Start of Page excerpt

Commentary: More trees won’t cancel out your SUV emissions
Published 9:00 pm Thursday, November 21, 2024
- Trees and carbon
As far as climate buzzwords go, “Net Zero” has probably become the most weaponized term. It may also be the most misunderstood.
Lots of people recognize that reaching net zero carbon emissions is key to meeting the temperature goals of the Paris Agreement. But how many of us have an accurate understanding of what that means?
A group of scientists who developed the science behind net zero 15 years ago have authored a new study, published in Nature, warning that our heavy reliance on natural carbon sinks to offset fossil-fuel emissions is a misunderstanding of the original idea. A course correction is more important than ever, particularly as developments at the 29th United Nations climate change conference, also known as COP29, will likely further incentivize the equivalence between fossil-fuel emissions and natural drawdown.
Let me break down the jargon. Net zero refers to the idea that our carbon emissions are balanced to zero, so that we’re no longer increasing the concentration of greenhouse gases in the atmosphere. There are some technical equations in the paper, but a simplified one to illustrate basic net zero would be:
Human emissions + human land-use change = 0
Now, carbon sinks — oceans, forests, peatlands — play a key role in drawing down and storing carbon. And we relying on these natural resources to balance our emissions equation leading to an equation which looks more like:
Human emissions + human land-use change — passive carbon sinks = 0
This poses some problems.
The second equation may stabilize the level of atmospheric CO2, but it also means that warming would continue. This is because the planet is currently absorbing more energy from the sun than is escaping back into space. Eventually, an equilibrium would be reached as the extra heat is absorbed by the deep oceans, but this would take a long time (think centuries), and in the meantime, we’ll get warmer. The paper notes that if atmospheric concentrations were fixed at today’s levels, the most likely eventual warming level would still exceed 2C above pre-industrial temperatures — and that would risk taking us far above the goal of the Paris Agreement.
Happily, scientists found that if passive carbon sinks were able to bring down atmospheric CO2, the continued surface warming would be canceled out.
And so carbon removal is extremely important for securing a friendly and stable climate for ourselves and our descendants. But there are two roles here — offsetting our own continuing emissions from burning oil, gas and coal, and cleaning up the mess we’ve already made. Our forests and oceans can’t do both jobs. Land is a finite resource in competition with our other needs such as food, shelter and energy, so there’s a limit to the carbon-absorbing capacity of Earth’s natural spaces.
That’s especially true as climate change is destabilizing our carbon sinks. Just look at New York, where the Jennings Creek fire has burned for more than a week. The Canadian wildfires in 2023 released more than 645 million metric tons of carbon into the atmosphere, comparable to the annual emissions of large nations.
When we burn fossil fuels, the resultant pollution is permanent — without intervention, CO2 will stay up there for somewhere between 300 and 1,000 years. We can no longer say that the carbon stored in our trees would last nearly that long.
This doesn’t mean there’s no place for any offsets in the net zero equation, but the standard needs to be higher. There should be greater distinction between “biological” removals via carbon sinks and “geological” emissions from fossil fuels in climate reporting and targets, and a ton of one shouldn’t be fungible with a ton of the other. Not a single country or company has made these distinctions — but there’s a slice of history waiting for the first entity to go beyond the current requirements.

End of Page excerpt
Start of Information

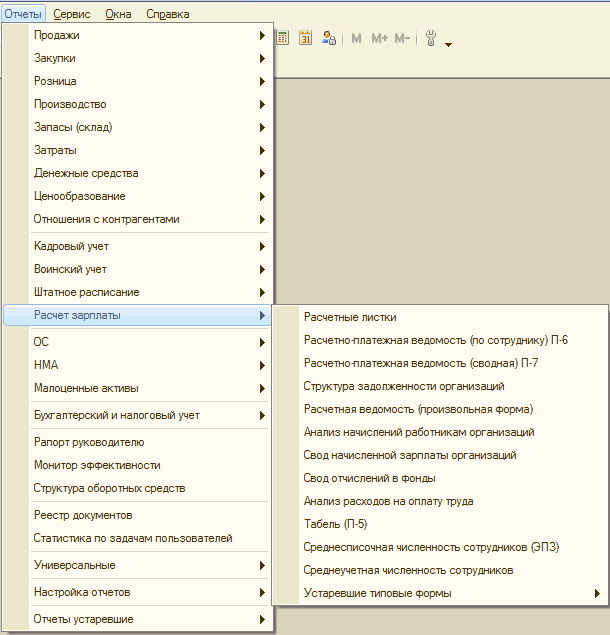Open the calculator toolbar icon
This screenshot has height=635, width=610.
282,38
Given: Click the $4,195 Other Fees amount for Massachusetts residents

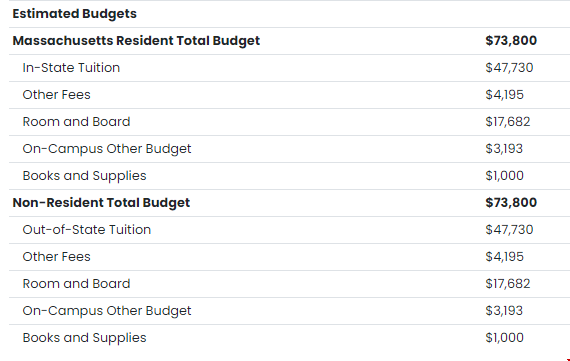Looking at the screenshot, I should coord(504,95).
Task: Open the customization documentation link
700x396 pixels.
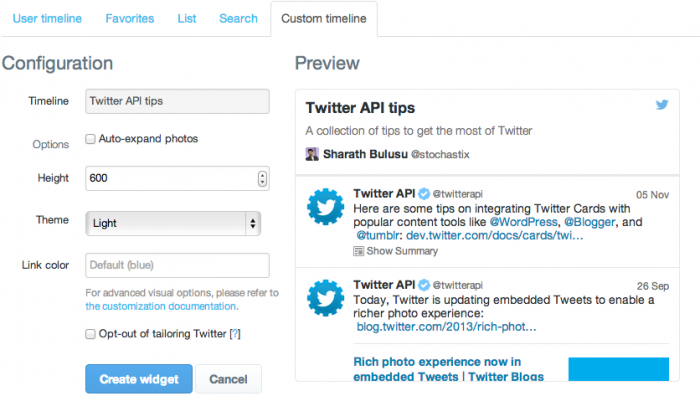Action: 162,306
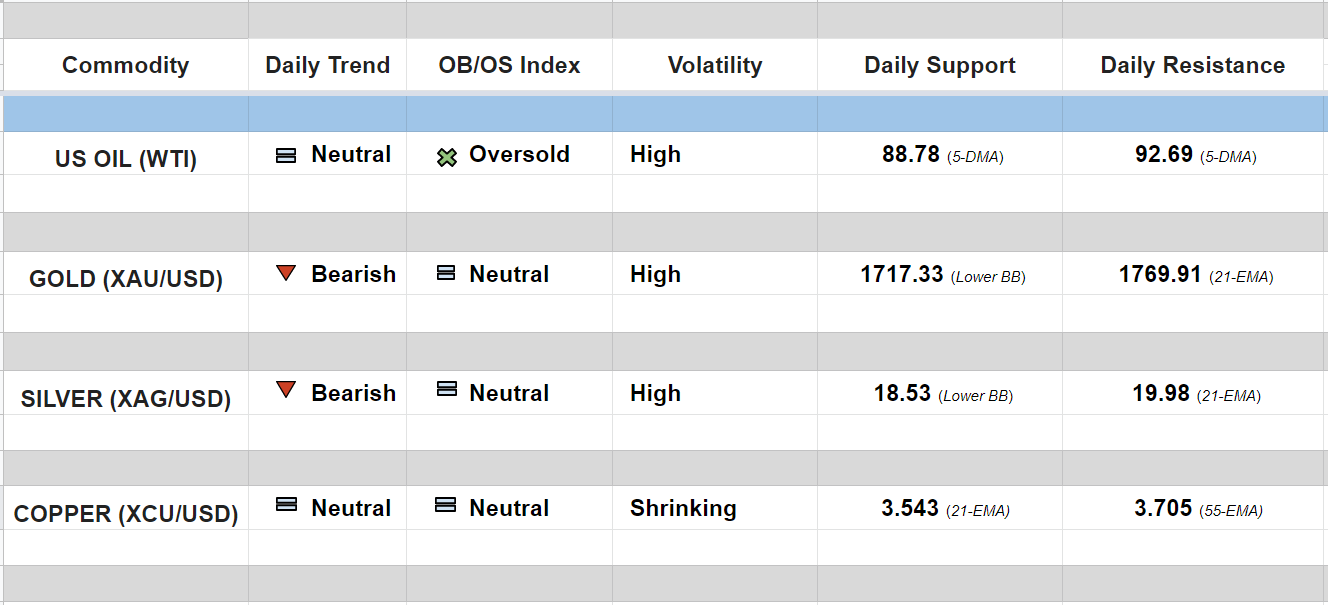
Task: Click the GOLD (XAU/USD) row label
Action: click(125, 279)
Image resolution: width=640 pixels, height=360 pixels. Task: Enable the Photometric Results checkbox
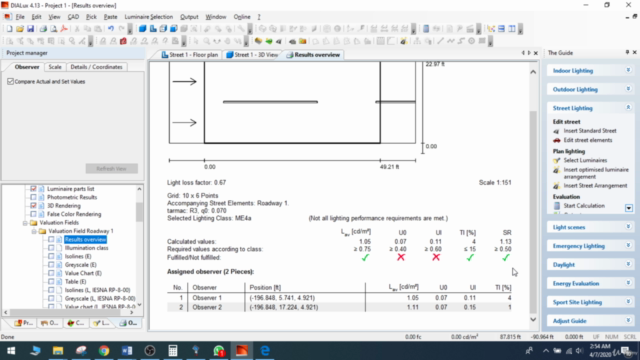click(x=33, y=197)
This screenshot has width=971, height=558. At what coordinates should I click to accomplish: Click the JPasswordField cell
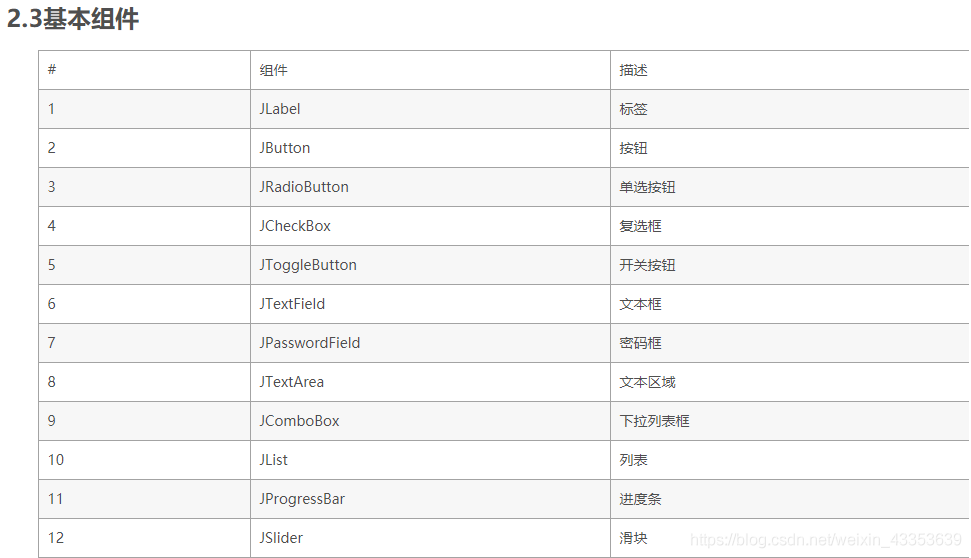310,343
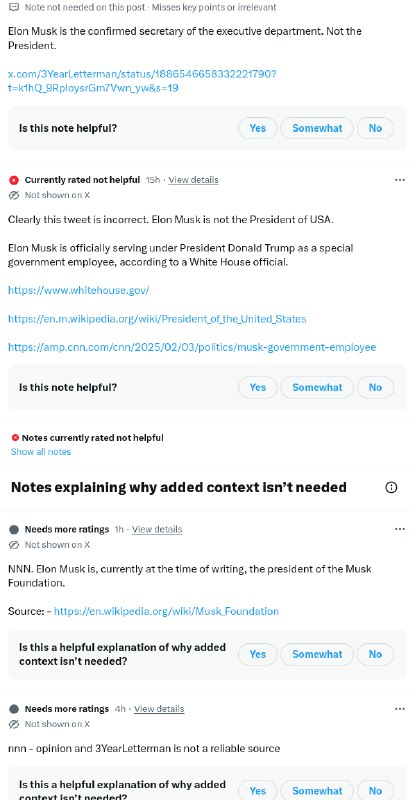Click 'Not shown on X' eye icon under 15h note
The image size is (415, 800).
click(14, 195)
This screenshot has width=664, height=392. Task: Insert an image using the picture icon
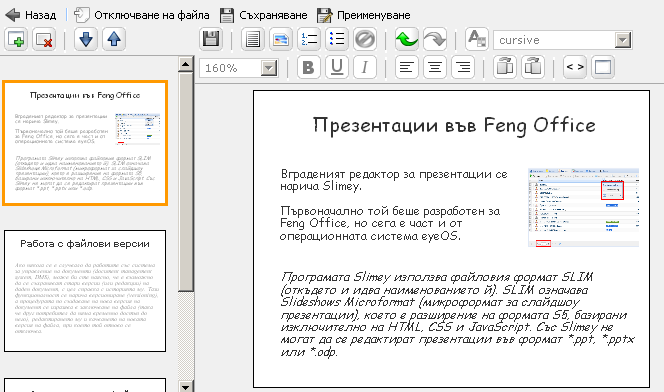(281, 39)
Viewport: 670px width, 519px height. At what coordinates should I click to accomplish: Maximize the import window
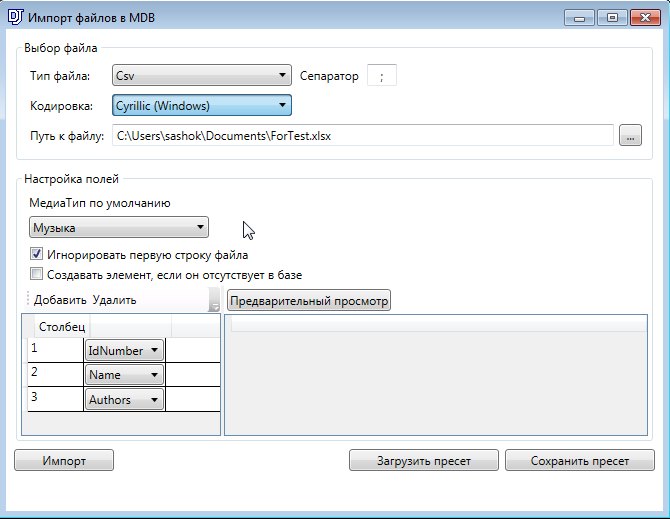[x=612, y=18]
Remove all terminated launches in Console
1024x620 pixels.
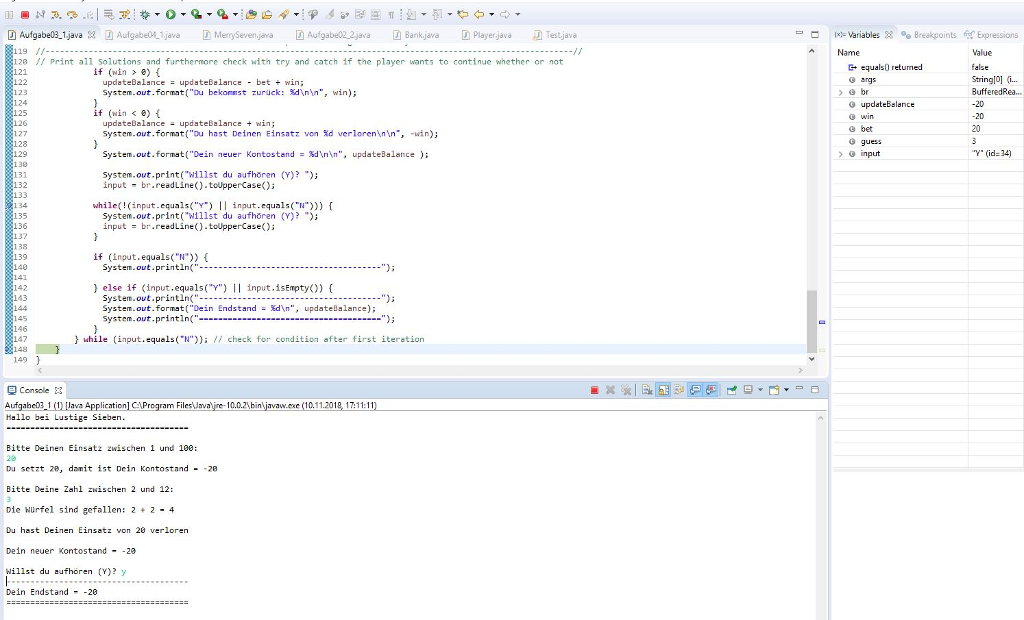coord(625,390)
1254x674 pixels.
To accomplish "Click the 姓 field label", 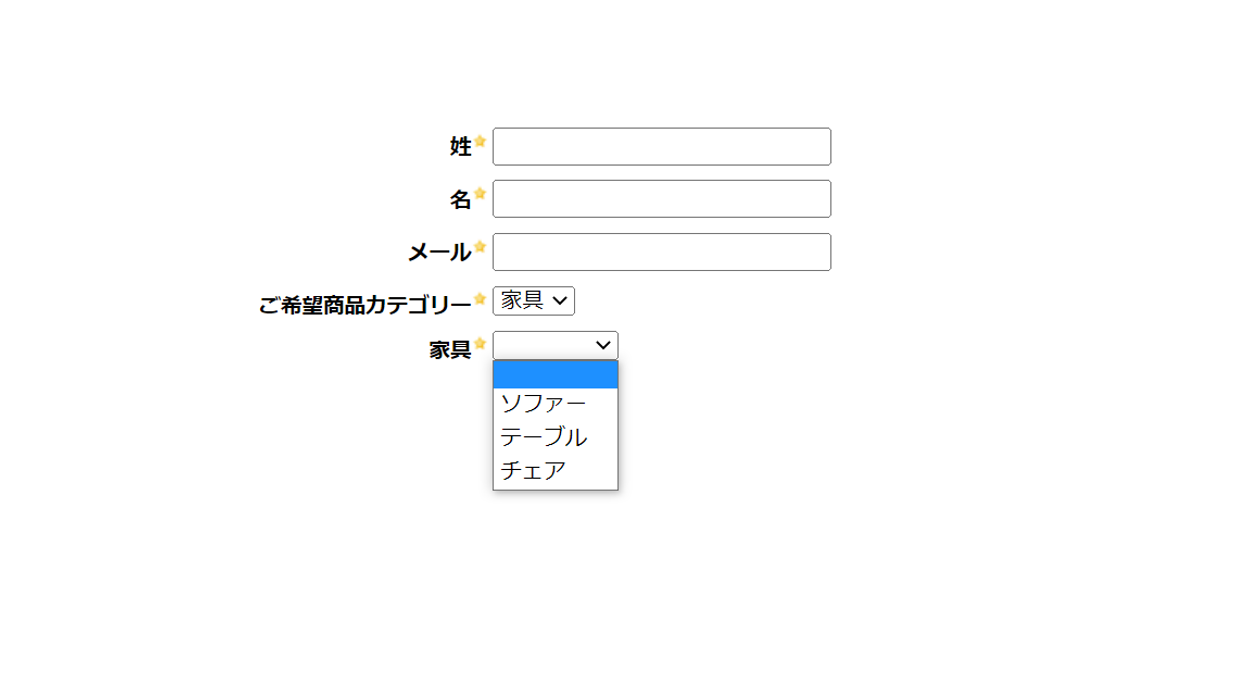I will tap(461, 147).
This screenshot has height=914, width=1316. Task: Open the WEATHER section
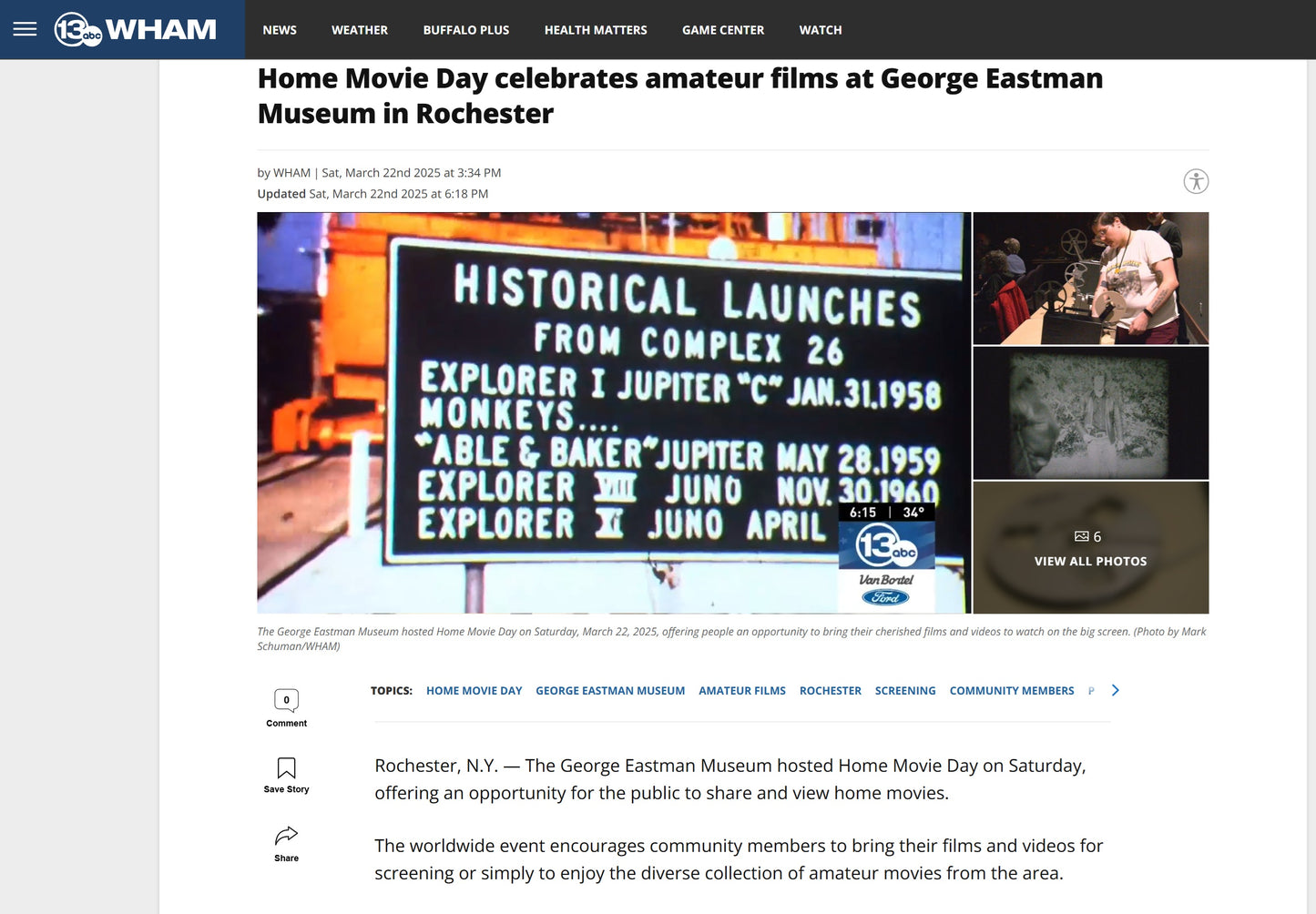click(359, 29)
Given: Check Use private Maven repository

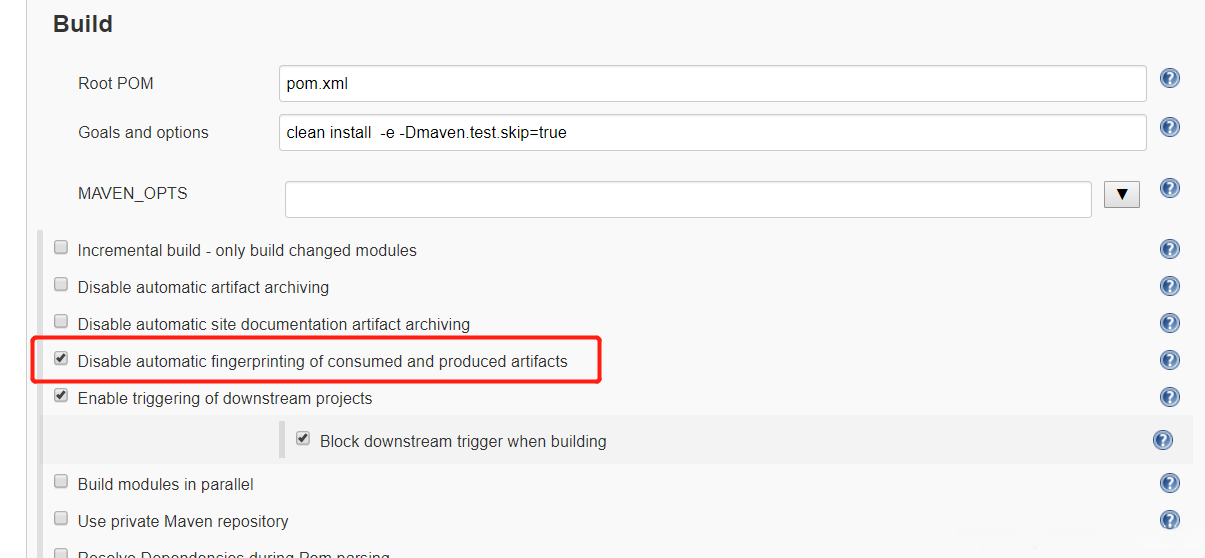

End of Information

- What you have to do
Answer these questions using the net zero commentary.
1. How many years ago did the authors of the new Nature study develop the science behind net zero?
2. How much carbon did the 2023 Canadian wildfires release into the atmosphere?
3. Without intervention, how long will CO2 from burning fossil fuels stay in the atmosphere?

- Response to this task
1. 15 years ago.
2. More than 645 million metric tons.
3. Somewhere between 300 and 1,000 years.